# Problem to solve
In the data that follows, determine how many lines contain the word "computer", and give only that number.

# Recorded data

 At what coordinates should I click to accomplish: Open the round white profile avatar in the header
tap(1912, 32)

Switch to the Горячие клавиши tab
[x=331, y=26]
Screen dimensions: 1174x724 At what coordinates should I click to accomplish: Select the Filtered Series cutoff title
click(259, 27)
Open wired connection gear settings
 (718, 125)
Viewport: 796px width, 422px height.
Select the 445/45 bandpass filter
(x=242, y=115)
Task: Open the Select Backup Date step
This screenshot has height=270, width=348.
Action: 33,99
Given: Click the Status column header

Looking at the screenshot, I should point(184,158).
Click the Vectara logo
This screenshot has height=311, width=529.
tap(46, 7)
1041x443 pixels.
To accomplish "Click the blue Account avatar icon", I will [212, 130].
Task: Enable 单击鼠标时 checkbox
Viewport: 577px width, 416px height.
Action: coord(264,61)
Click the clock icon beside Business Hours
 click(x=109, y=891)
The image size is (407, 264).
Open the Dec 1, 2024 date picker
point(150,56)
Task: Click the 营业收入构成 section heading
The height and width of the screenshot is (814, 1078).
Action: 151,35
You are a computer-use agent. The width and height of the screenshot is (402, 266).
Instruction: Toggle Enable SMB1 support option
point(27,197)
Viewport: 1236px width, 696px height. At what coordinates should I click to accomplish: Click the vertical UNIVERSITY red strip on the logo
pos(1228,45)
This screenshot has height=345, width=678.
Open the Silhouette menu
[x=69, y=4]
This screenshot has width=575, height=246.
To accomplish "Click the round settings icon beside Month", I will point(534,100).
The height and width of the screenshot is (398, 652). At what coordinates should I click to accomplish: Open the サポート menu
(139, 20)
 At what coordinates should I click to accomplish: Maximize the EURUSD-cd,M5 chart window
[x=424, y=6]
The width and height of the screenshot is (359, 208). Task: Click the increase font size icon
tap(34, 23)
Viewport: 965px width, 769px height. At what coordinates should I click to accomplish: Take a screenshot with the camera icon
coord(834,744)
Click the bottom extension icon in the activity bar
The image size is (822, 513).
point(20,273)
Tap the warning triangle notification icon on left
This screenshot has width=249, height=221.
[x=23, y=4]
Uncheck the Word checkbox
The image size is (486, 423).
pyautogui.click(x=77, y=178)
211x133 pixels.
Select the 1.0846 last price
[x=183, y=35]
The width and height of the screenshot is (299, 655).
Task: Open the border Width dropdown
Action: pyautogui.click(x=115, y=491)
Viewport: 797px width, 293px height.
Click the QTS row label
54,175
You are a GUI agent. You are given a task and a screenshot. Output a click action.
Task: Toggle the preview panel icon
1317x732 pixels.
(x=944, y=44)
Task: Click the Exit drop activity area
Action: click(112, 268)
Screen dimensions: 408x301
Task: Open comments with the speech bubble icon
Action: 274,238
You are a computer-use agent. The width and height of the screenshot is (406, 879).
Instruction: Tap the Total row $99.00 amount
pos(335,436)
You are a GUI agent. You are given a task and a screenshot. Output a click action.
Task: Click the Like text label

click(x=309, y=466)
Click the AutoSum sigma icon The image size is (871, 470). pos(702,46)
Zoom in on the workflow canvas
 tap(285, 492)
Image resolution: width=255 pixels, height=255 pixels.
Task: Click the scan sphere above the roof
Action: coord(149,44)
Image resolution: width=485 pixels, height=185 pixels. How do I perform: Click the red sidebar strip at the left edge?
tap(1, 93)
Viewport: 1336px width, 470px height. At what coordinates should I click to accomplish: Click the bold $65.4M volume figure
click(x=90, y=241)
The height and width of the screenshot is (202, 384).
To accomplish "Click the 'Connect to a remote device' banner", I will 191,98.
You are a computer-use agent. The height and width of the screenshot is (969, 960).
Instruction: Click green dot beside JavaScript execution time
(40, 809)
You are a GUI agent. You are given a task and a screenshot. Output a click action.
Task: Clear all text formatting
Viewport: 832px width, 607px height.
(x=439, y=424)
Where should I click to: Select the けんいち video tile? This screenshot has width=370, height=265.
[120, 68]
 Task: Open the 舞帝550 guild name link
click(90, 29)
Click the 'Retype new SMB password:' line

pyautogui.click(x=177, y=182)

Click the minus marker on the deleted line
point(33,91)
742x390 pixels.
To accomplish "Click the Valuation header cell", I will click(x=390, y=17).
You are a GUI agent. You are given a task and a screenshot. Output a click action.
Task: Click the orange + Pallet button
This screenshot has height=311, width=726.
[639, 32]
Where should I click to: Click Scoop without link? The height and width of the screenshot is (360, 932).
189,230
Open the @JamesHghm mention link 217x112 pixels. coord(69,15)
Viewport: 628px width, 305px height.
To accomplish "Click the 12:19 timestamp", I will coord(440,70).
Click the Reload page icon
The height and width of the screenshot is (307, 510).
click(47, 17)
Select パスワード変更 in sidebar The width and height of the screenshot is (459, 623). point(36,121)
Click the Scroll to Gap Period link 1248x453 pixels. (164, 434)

# Answer box
3